(Juhyoung Lee)
1†
(Sungpill Choi)
1
(Jinmook Lee)
1
(Sanghoon Kang)
1
(Hoi-Jun Yoo)
1
-
(School of EE, KAIST, 291 Daehak-ro, Yuseong-gu, Daejeon, Korea)
Copyright © The Institute of Electronics and Information Engineers(IEIE)
Index Terms
Optical flow estimation, action recognition, tile-based processing, early termination, real-time mobile user interface, high-throughput ASIC
I. INTRODUCTION
Recently, action recognition has been highlighted as a next-generation user interface
in mobile devices such as pet robots for human-computer interaction (HCI)[1,2]. The most important thing in action recognition on mobile devices is the high recognition
accuracy, thus several previous works[3,4] used deep neural networks with RGB images as their input. However, in order to achieve
more robust action recognition performance on illumination changes and clutters in
the background, we need motion information as well as RGB images[5]. For example, action recognition accuracy is enhanced by about 14% when the motion
information is used along with RGB images on a UCF-101 dataset[6].

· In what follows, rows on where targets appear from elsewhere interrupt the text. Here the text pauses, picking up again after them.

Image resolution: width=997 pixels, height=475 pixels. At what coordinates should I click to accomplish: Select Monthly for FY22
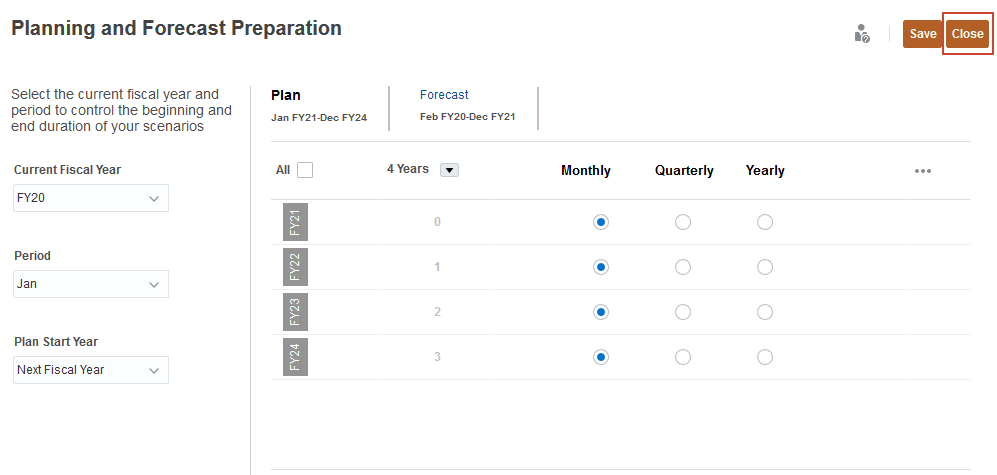(x=601, y=267)
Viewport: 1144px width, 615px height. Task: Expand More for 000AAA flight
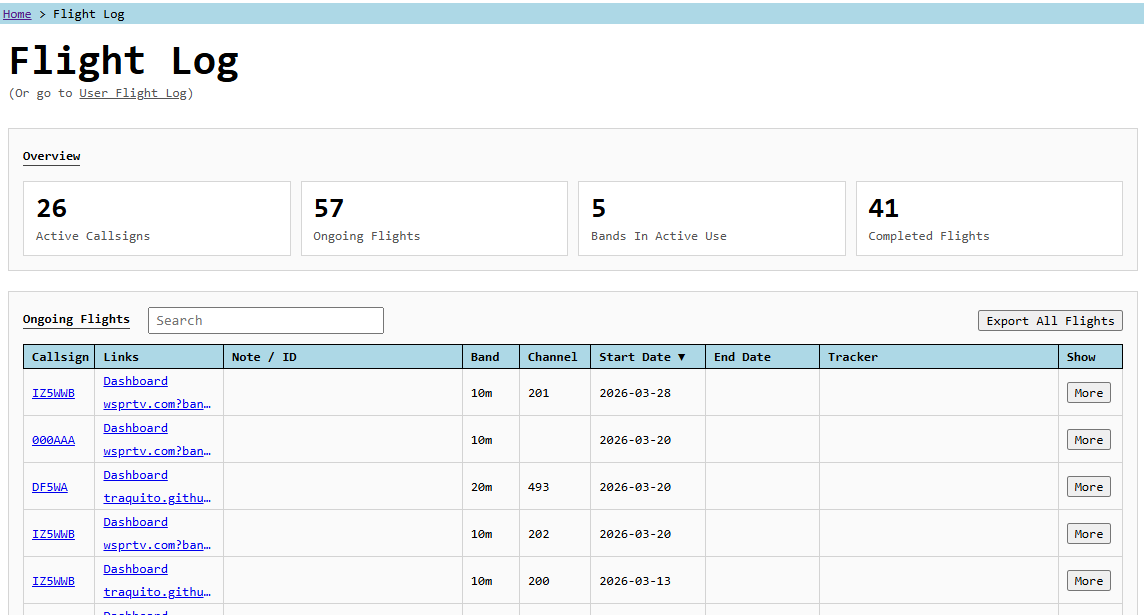pyautogui.click(x=1088, y=440)
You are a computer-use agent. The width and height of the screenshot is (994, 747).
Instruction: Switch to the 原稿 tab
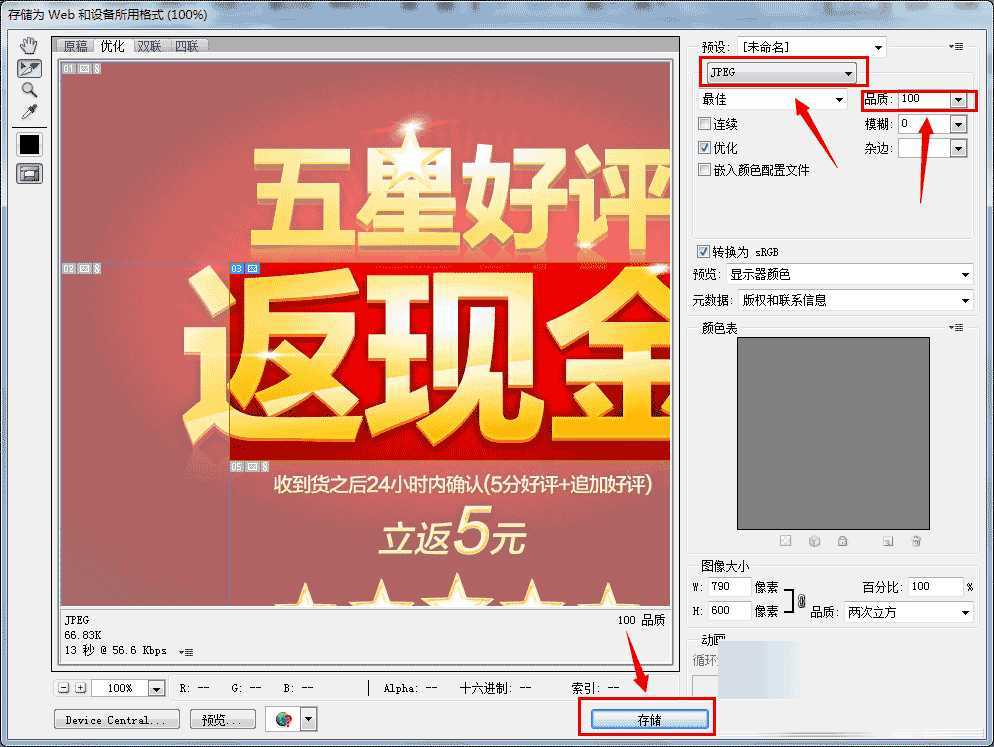coord(76,46)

In order to obtain the motion information, optical flow estimation (OFE) is broadly
used. It is an algorithm which calculates a set of vectors which contain an object
or pattern’s movement in the image sequence. Fig. 1(a) shows the overall algorithm of the Brox Flow[7,8], which is an OFE algorithm that increases the action recognition accuracy. The OFE
consists of two stages: 1) Scale space generation and 2) Flow generation. First, in
the scale space generation stage, it generates multiple images in different scales
(Gaussian Pyramid) to achieve scale invariance. Secondly, in the flow generation stage,
conjugate gradient descent (CGD) algorithm estimates the final optical flow result
by minimizing a cost function that is calculated by comparing the previous frame with
the current frame for every scale in the pyramid.
Fig. 1. (a) The algorithm flow of the optical flow estimation (OFE), (b) External
memory bandwidth, computation workload breakdown of the OFE.
However, it is difficult to implement real-time OFE in mobile devices due to massive
amount of external memory access and OFE’s huge computational cost.
As shown in Fig. 1(b), for real-time (30 fps) OFE with QVGA (320×240) images, 18.1 GB/s external memory
bandwidth and 35.7 GFLOPS of computational throughput are required. Over 99.3% of
the external memory bandwidth and 85% of the computation are occupied by the CGD iterations
in flow generation stage. It is due to the CGD, which performs a lot of large (over
320 × 240 for QVGA image) matrix multiplications for every iteration.
In this paper, we propose a real-time OFE processor with two key features. 1) Tile-based
hierarchical optical flow estimation algorithm (THOFE) is proposed to mitigate external
memory bandwidth requirement. The THOFE divides input images into several tiles and
reuses the intermediate data on-chip during the CGD as much as possible. Thus, it
minimizes the required external memory bandwidth to 175.8 MB/s and required on-chip
memory capacity from 4 MB to 326.4 KB.
2) Background detection unit with early termination algorithm is proposed to reduce
the required computational cost by omitting redundant image patches with zero optical
flow, thus increasing the computational throughput by 50.7%.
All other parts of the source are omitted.